[TASK DATA]
=======
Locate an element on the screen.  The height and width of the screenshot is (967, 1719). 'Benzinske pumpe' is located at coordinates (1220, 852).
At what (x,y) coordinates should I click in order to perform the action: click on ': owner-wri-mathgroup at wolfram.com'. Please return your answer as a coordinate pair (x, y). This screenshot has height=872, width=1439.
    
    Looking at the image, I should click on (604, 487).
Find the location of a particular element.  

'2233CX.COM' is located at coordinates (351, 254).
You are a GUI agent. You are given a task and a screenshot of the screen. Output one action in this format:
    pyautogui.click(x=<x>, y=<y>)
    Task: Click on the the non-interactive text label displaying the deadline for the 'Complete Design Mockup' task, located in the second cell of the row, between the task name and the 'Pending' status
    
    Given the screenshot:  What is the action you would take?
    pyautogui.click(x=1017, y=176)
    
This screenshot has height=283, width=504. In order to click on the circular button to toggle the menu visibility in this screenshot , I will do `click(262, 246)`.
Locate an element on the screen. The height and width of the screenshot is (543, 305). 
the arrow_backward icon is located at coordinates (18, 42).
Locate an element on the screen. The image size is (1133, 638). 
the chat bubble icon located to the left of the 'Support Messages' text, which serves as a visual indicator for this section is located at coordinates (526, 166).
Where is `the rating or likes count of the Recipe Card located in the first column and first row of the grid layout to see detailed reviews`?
=======
Please repeat all of the data above word for word, keeping every line in its original order.

[TASK ANSWER]
Locate an element on the screen.  The height and width of the screenshot is (967, 1719). 'Benzinske pumpe' is located at coordinates (1220, 852).
At what (x,y) coordinates should I click in order to perform the action: click on ': owner-wri-mathgroup at wolfram.com'. Please return your answer as a coordinate pair (x, y). This screenshot has height=872, width=1439.
    
    Looking at the image, I should click on (604, 487).
Find the location of a particular element.  

'2233CX.COM' is located at coordinates (351, 254).
You are a GUI agent. You are given a task and a screenshot of the screen. Output one action in this format:
    pyautogui.click(x=<x>, y=<y>)
    Task: Click on the the non-interactive text label displaying the deadline for the 'Complete Design Mockup' task, located in the second cell of the row, between the task name and the 'Pending' status
    
    Given the screenshot:  What is the action you would take?
    pyautogui.click(x=1017, y=176)
    
This screenshot has height=283, width=504. In order to click on the circular button to toggle the menu visibility in this screenshot , I will do `click(262, 246)`.
Locate an element on the screen. The height and width of the screenshot is (543, 305). 
the arrow_backward icon is located at coordinates (18, 42).
Locate an element on the screen. The image size is (1133, 638). 
the chat bubble icon located to the left of the 'Support Messages' text, which serves as a visual indicator for this section is located at coordinates (526, 166).
Where is `the rating or likes count of the Recipe Card located in the first column and first row of the grid layout to see detailed reviews`?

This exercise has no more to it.